Ponownie na rowerku wyjazd do pracy. Gdzieś mi się chwilowo licznik zapodział, więc kilometry "na oko", czas jazdy z zegarka.
Niestety... Powtórka z poprzedniego wyjazdu. Znów luźna korba, znów przystanki co kilka minut, znów (co za beztroska!) brak narzędzia, więc dokręcanie palcem.
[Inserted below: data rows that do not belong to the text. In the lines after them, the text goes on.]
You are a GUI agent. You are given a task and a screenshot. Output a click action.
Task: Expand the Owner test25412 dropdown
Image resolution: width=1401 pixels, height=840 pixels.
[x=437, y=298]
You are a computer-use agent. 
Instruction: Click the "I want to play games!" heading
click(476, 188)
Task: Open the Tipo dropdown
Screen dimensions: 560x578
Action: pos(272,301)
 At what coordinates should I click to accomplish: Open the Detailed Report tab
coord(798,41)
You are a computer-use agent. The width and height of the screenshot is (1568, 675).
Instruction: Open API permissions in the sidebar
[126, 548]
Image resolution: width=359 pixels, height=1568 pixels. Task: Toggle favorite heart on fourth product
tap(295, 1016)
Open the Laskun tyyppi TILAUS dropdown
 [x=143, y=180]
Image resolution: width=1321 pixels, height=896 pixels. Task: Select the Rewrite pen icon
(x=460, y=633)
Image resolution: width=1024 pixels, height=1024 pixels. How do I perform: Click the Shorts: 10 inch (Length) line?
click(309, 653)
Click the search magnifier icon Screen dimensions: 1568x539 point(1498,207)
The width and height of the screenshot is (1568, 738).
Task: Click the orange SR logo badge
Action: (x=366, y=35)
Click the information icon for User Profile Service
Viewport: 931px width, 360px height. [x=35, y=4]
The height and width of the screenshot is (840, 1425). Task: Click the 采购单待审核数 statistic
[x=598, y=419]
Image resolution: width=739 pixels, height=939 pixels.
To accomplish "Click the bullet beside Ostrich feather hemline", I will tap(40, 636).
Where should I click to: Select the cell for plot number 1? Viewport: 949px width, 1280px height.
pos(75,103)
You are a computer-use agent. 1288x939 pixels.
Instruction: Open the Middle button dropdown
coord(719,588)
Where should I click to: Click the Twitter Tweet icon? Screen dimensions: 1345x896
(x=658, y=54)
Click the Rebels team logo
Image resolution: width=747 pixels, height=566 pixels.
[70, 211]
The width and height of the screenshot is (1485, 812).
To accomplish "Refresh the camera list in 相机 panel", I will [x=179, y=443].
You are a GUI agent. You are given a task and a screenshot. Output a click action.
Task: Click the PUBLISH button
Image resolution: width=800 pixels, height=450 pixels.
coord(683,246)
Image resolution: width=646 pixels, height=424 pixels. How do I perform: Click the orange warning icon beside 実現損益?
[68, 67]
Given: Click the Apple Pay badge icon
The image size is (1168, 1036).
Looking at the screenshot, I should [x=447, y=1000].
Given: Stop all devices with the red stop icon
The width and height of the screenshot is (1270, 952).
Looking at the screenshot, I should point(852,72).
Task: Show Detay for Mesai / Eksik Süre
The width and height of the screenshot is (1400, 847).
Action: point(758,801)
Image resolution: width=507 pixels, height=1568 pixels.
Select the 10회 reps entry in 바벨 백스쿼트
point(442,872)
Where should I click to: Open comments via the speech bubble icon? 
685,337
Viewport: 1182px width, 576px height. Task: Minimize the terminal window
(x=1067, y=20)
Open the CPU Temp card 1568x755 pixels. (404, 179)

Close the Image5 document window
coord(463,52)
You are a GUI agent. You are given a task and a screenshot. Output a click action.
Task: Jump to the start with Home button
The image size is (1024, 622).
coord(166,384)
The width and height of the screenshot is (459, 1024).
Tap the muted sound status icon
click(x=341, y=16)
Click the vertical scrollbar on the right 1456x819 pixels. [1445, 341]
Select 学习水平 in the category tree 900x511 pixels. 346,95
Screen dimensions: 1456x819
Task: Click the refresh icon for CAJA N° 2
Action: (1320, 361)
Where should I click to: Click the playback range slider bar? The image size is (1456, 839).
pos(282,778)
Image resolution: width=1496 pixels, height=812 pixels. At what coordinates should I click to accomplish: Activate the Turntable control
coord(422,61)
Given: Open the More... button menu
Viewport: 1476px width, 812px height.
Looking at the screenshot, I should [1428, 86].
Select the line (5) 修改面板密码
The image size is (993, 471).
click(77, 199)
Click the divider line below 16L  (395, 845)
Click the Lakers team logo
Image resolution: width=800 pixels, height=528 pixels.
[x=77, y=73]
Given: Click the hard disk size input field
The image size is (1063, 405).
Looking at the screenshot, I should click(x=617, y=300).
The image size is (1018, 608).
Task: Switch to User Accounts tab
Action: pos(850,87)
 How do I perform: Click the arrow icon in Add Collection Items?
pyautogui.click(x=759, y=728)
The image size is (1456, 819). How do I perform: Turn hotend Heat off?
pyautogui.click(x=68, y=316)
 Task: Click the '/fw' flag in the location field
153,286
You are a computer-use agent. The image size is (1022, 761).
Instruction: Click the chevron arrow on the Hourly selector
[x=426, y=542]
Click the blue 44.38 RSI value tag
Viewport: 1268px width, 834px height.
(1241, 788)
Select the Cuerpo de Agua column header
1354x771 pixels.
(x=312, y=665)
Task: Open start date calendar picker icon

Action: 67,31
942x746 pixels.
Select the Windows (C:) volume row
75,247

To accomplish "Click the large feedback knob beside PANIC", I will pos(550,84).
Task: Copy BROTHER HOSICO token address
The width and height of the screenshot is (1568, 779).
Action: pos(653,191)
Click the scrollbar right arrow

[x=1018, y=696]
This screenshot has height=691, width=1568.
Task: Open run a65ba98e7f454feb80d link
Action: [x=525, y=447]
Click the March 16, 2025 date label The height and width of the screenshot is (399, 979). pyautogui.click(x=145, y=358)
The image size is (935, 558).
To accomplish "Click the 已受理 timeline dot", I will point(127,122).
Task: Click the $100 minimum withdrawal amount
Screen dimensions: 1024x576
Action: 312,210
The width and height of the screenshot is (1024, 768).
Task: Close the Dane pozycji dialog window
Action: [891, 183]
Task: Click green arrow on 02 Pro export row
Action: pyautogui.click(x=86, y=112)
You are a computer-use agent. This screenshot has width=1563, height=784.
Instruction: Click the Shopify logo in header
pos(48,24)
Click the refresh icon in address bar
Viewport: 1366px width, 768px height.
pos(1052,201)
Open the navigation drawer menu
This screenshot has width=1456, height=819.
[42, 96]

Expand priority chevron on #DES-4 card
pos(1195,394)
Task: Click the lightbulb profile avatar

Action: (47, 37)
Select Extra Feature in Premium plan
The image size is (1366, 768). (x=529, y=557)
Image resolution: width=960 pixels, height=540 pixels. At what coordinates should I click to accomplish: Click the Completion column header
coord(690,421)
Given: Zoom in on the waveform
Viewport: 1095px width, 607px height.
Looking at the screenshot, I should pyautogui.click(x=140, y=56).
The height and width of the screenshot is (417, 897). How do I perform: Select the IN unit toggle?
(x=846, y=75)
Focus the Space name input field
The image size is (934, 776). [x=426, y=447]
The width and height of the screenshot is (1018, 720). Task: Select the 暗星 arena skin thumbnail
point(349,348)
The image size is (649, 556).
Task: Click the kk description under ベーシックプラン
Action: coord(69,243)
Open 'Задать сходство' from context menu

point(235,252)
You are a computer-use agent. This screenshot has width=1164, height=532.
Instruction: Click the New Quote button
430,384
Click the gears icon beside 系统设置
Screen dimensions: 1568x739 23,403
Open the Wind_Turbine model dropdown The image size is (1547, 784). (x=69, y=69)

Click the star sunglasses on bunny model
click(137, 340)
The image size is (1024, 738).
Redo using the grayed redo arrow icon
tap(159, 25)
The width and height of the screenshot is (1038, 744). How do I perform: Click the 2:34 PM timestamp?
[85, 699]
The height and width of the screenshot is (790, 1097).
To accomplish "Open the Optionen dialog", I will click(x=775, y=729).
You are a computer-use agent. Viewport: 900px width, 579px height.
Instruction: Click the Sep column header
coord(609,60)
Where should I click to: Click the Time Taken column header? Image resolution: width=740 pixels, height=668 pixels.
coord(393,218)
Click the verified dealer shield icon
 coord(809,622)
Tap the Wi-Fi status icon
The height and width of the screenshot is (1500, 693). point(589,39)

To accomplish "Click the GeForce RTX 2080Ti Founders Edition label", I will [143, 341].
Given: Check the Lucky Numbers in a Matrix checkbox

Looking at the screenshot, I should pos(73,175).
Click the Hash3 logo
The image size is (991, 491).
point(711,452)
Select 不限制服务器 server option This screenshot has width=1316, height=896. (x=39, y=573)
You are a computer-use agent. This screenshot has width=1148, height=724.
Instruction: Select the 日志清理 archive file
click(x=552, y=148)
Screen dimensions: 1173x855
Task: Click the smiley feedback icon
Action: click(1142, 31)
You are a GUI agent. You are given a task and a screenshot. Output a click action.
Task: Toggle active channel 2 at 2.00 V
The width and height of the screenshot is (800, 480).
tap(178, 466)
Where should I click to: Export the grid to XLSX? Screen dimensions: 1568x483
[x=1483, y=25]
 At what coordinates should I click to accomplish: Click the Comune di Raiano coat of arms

Obawiam się, niestety, że jazda z luźną korbą mogła spowodować "wybicie" współpracujących elementów, a co za tym idzie powstanie trwałego, niemożliwego już do skasowania luzu; luz ten zaś umożliwia wzajemne ruchy korby względem osi, a to z kolei powoduje luzowanie śruby. To dopiero perpetuum mobile...
Ostatnia więc szansa. Dojazd do pracy, staranne wyczyszczenie ośki i korby; oględziny wzrokiem: brak dostrzegalnych uszkodzeń, więc znów dokręcamy - tym razem, nie bacząc na jękliwe protesty śrubki, "do oporu". I powrót do domciu, znów bez sensacji. Ale teraz już wiem, że to nie musi o niczym świadczyć.
Jeżeli naprawdę jest już "po frytkach", oznacza to, że i oś, i korby są do wymiany. Niestety, trudno to na razie będzie sprawdzić, bo pogoda znów się rozkaprysiła strasznie. Kolega z pracy, rowerzysta podobnych do mnie gabarytów, zdradził mi "patent ostatniej szansy": żyletki. Przycięte do właściwych rozmiarów, włożone pomiędzy korbę a oś, powinny skasować luz i w ten sposób, dość prymitywny, ale być może skuteczny, rozwiązać problem. Przynajmniej do czasu, gdy uzbiera się trochę pieniążków na nowe wydatki. A tych właśnie lista wciąż się wydłuża...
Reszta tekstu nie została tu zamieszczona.